**Action item**
Scan the data below and give the number of lines that include the word "Building", with no other words.

(Stored items)
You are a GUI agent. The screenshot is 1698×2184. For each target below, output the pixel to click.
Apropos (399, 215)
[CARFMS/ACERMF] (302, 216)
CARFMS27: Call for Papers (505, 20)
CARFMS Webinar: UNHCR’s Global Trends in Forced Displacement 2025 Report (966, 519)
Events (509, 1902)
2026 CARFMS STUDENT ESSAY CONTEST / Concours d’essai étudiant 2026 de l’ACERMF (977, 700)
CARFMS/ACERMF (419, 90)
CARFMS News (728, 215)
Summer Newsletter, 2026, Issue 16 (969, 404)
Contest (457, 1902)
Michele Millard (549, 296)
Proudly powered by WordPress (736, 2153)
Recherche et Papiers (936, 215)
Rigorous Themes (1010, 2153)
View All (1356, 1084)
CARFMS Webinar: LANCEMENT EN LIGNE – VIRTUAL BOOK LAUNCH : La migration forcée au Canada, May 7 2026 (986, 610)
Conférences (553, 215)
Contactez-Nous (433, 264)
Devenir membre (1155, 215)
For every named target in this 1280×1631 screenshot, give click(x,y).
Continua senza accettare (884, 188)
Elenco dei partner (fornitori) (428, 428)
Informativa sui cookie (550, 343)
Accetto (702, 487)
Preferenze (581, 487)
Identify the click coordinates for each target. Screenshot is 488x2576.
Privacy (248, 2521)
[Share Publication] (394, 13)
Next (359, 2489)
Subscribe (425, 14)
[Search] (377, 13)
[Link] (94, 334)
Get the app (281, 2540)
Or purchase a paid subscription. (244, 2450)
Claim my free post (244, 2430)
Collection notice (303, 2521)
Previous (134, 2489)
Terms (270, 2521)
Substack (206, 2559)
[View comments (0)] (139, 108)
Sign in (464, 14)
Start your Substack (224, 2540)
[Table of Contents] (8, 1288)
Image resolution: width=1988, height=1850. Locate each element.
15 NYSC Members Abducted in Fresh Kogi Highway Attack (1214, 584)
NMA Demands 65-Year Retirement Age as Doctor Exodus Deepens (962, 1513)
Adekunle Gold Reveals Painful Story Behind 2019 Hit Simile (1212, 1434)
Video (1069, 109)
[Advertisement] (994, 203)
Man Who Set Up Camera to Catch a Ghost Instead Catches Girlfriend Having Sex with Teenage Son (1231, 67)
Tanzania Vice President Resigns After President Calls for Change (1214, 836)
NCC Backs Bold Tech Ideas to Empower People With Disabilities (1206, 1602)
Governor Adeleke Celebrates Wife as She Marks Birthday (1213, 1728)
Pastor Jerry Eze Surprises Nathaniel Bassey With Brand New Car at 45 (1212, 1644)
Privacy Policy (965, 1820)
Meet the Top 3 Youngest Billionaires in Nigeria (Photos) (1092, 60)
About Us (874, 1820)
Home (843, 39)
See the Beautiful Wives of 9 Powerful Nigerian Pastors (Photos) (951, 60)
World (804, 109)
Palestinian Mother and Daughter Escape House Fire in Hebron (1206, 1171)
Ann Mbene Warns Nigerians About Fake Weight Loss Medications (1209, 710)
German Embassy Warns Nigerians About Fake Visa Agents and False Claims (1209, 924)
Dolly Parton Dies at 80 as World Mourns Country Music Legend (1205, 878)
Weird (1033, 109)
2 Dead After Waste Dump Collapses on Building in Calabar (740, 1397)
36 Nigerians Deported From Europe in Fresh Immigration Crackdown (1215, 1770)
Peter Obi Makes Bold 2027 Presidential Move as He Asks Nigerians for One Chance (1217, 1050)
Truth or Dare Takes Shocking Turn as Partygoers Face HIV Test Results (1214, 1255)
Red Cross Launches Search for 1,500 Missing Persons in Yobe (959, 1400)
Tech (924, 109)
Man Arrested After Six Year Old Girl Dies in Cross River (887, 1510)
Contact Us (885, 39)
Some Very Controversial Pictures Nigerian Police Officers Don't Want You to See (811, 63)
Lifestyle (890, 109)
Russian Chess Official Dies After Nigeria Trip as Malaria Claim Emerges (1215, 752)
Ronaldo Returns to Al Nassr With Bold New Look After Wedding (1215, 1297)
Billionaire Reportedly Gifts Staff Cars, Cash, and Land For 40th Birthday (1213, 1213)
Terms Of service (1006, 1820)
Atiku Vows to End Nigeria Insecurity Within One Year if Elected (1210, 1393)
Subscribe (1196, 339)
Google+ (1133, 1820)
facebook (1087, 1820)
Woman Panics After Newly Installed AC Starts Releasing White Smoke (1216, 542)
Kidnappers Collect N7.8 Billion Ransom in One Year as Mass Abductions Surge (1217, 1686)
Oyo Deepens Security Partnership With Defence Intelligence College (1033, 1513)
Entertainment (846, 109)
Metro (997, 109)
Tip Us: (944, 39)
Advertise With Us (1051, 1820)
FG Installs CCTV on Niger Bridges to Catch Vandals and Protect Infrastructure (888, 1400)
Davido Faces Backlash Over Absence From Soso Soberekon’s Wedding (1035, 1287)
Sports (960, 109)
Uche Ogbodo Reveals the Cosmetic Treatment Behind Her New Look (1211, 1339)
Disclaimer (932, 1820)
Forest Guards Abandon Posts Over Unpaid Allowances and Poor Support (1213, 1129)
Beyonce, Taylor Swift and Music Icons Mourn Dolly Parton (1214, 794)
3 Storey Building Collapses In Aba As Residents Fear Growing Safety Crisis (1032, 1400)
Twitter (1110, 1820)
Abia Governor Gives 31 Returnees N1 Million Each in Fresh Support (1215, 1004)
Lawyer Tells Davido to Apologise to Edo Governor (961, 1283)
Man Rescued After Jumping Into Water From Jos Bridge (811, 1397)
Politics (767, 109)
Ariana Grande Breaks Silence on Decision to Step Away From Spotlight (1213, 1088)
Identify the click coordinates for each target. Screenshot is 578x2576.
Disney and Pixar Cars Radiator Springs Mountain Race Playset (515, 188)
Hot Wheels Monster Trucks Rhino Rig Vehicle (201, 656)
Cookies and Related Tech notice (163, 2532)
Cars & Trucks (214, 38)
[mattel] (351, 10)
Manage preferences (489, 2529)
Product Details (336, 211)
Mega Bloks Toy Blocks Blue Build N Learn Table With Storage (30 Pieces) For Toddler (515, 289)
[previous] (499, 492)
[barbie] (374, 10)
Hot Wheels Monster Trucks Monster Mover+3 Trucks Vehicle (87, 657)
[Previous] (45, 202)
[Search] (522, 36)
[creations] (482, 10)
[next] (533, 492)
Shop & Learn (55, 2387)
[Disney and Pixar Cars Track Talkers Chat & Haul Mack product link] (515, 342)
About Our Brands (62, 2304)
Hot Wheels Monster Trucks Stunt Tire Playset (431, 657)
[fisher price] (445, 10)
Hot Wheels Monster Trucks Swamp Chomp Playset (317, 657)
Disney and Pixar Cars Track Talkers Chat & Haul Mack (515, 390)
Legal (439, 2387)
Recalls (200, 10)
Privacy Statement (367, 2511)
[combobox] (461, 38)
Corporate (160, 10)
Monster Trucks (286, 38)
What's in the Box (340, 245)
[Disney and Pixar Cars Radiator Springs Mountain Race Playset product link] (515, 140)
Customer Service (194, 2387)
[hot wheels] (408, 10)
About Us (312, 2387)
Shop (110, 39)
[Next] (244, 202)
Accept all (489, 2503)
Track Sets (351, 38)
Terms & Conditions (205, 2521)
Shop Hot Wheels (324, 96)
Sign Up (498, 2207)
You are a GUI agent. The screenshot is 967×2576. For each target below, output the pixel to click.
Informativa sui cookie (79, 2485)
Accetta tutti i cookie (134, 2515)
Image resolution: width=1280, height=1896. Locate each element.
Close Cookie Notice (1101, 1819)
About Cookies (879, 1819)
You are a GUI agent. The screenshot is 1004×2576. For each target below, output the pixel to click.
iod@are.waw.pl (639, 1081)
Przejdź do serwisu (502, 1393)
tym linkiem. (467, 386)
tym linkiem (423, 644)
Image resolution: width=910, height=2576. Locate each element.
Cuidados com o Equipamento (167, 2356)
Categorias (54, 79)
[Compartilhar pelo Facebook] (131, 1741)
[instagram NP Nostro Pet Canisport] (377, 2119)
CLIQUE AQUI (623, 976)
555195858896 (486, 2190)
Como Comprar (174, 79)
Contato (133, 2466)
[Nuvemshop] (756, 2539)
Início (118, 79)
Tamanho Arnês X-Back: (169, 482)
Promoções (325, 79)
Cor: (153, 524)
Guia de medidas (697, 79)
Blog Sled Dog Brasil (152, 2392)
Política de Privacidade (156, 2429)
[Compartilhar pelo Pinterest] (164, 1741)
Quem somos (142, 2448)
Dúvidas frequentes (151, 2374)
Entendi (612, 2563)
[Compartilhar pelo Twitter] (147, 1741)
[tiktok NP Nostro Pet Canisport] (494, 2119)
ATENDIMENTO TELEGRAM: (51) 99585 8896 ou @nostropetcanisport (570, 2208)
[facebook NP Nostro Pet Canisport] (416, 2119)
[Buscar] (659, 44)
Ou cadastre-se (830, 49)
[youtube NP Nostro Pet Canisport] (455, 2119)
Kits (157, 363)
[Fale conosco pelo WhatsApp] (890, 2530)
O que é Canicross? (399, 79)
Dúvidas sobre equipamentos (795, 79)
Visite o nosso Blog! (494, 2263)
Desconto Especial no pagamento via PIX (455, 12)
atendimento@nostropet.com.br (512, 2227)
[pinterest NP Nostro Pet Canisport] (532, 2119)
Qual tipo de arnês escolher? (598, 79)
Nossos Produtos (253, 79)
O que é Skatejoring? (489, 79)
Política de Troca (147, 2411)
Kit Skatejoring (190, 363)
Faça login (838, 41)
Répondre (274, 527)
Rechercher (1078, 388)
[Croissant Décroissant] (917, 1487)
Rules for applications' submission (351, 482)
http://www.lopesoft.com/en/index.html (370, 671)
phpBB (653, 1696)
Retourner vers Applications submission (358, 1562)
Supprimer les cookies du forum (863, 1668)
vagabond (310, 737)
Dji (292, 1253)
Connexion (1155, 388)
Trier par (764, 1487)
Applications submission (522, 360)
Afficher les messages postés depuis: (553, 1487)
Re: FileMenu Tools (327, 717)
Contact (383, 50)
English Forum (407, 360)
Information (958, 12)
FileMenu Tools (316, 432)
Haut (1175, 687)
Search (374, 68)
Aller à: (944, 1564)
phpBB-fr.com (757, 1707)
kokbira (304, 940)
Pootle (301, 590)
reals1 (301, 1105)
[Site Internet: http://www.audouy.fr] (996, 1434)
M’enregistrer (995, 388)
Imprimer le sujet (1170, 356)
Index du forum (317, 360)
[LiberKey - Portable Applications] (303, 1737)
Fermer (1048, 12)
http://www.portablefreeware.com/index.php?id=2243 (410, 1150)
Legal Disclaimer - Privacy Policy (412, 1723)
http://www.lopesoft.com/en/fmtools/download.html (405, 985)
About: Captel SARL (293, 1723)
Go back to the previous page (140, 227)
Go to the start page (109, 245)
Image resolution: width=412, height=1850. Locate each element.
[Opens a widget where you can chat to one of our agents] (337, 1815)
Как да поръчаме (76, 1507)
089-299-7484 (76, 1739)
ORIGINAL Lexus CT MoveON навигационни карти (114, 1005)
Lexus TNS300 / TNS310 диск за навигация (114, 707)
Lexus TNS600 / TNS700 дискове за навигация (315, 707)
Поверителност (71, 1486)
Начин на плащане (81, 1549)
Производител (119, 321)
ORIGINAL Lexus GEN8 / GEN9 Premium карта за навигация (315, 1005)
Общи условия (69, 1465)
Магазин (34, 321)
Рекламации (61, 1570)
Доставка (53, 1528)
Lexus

**Response area**
2